_What is needed:_ Copy the entries below word for word, but omit any pictures they contain.

*** Data listing ***

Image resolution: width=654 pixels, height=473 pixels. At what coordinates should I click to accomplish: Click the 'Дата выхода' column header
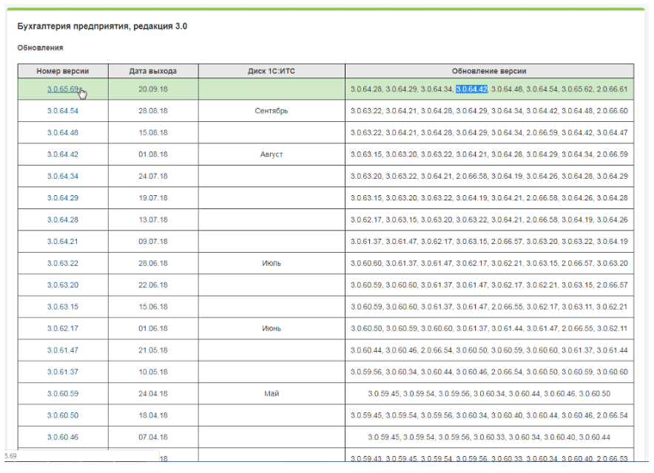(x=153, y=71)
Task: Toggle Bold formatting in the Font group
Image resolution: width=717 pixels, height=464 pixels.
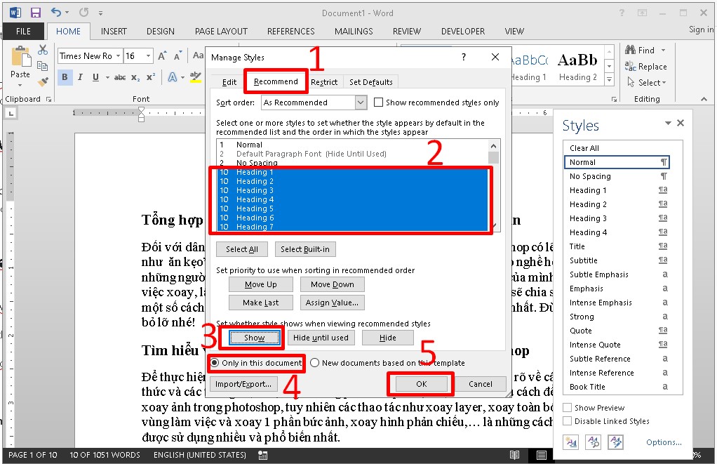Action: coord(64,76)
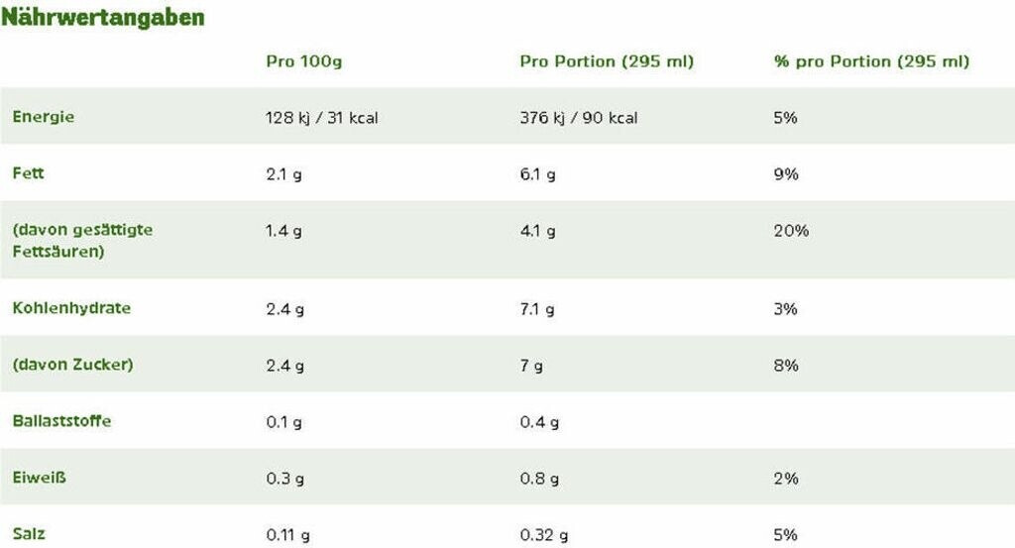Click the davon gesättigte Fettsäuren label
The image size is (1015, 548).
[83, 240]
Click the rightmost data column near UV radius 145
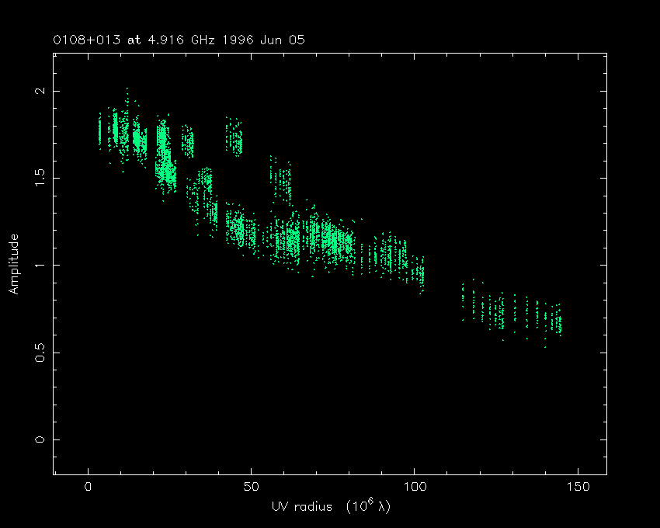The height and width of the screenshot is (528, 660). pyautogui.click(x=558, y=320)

*** End of Data listing ***

_Answer box:_
Image resolution: width=654 pixels, height=473 pixels. At what coordinates should I click to accomplish: Click the 'Дата выхода' column header
(x=153, y=71)
Task: Toggle Bold formatting in the Font group
Image resolution: width=717 pixels, height=464 pixels.
Action: coord(64,76)
Click the davon gesättigte Fettsäuren label
The image size is (1015, 548).
[83, 240]
Click the rightmost data column near UV radius 145
The height and width of the screenshot is (528, 660). pyautogui.click(x=558, y=320)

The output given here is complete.